The second order was issued by the MOHFW on the April 27, 2018 under Section 26A of the same legislation and was to come into effect from July 1, 2018 (which date has been pushed to September 1, 2018). Unlike, the import ban order, the order under Section 26A was justified on the grounds that the High Court of HP had “observed” that “large scale clandestine manufacture and sale of Oxytocin was leading to its grave misuse, which is harmful to animals and humans”. This possibility of misuse is quite different from classifying the drug itself as a risk to animals and humans, as was the language used in the order under Section 10A.

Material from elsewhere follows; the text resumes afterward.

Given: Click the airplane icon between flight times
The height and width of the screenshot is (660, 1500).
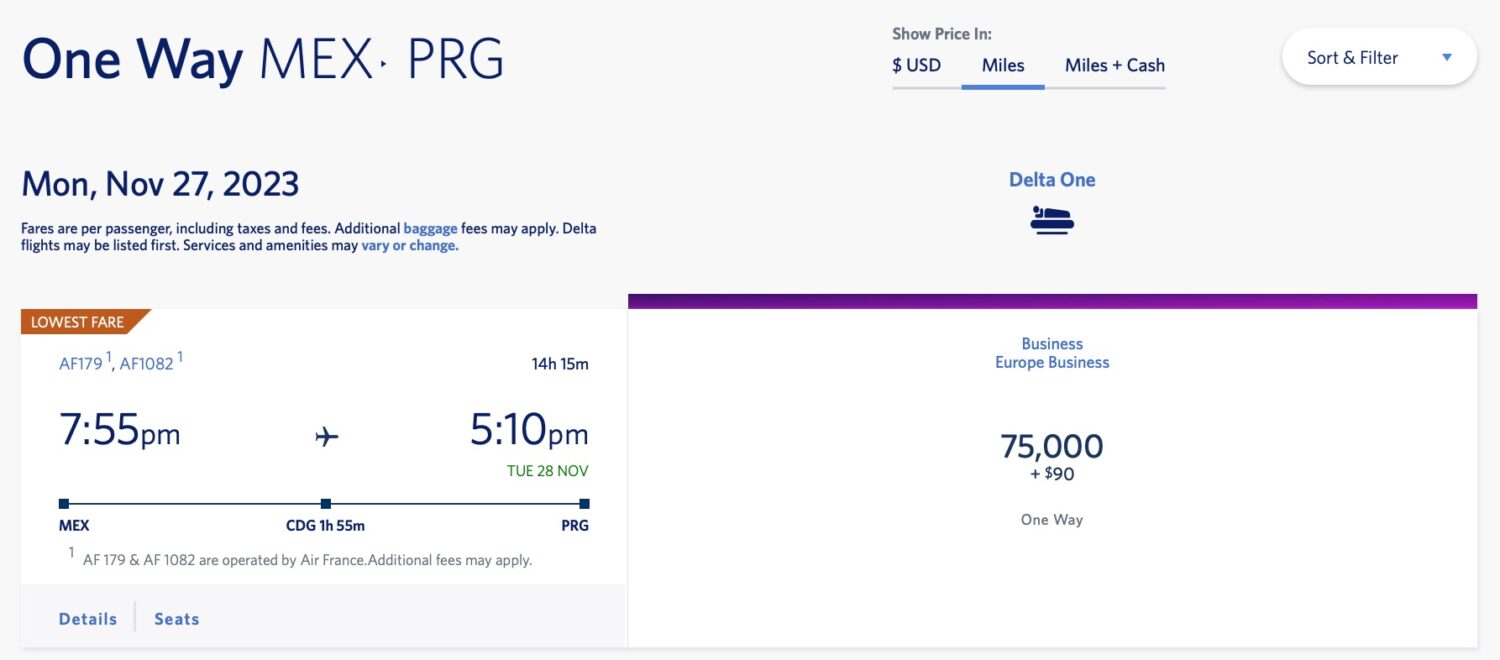Looking at the screenshot, I should click(327, 436).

Citing the High Court’s recommendation to study the feasibility of restricting Oxytocin to public sector units, as well as the DTAB recommendation to regulate the manufacture of the hormone, the order of the MOHFW imposes a number of conditions on the sale of Oxytocin, the most important of which was the decision to restrict manufacture for the domestic market to only the public sector, while allowing the private sector to continue manufacturing for exports. The order is entirely silent on how these supplies from the private sector would be barred from entering the domestic trade channels. In addition to restricting sales to the public sector, the order by the Ministry also disrupts the entire distribution market by mandating the sale of Oxytocin by the public sector directly to registered hospitals in the public or private sector or to specified government programs. The sale through chemists was completely prohibited. This means that regular trade channels are completely disrupted leading to severe market inefficiencies that will likely cause the price of the drug to spike once the ban is actually enforced.

The orders for a crackdown

Following this comical process, in the month of May 2018, in preparation for the clampdown on Oxytocin, the DCGI issued an office memorandum informing his staff that the issue of misuse of Oxytocin had been discussed at the “highest levels of the government” before the orders were issued under Section 10A and Section 26A and that all officers of the Central Drug Standards Control Organisation (CDSCO) would have to launch special operations to prevent and detect illegal manufacturing, sale and distribution of Oxytocin with the cooperation of the police, if necessary. The circular ended with the direction that the matter was to be given the “top priority”. Sure enough, in the following months the CDSCO announced large seizures in Bihar, while the police in Hyderabad and Punjab also announced large seizures. While the seizure in Bihar was allegedly due to violation of packaging norms, the seizures in Hyderabad and Punjab appear to be blatantly illegal because neither police force has the power to seize those drugs from distributors unless they had proof that the drug was being illegally administered to milch cattle in a way that violated the Prevention of Cruelty to Animal Act, 1960.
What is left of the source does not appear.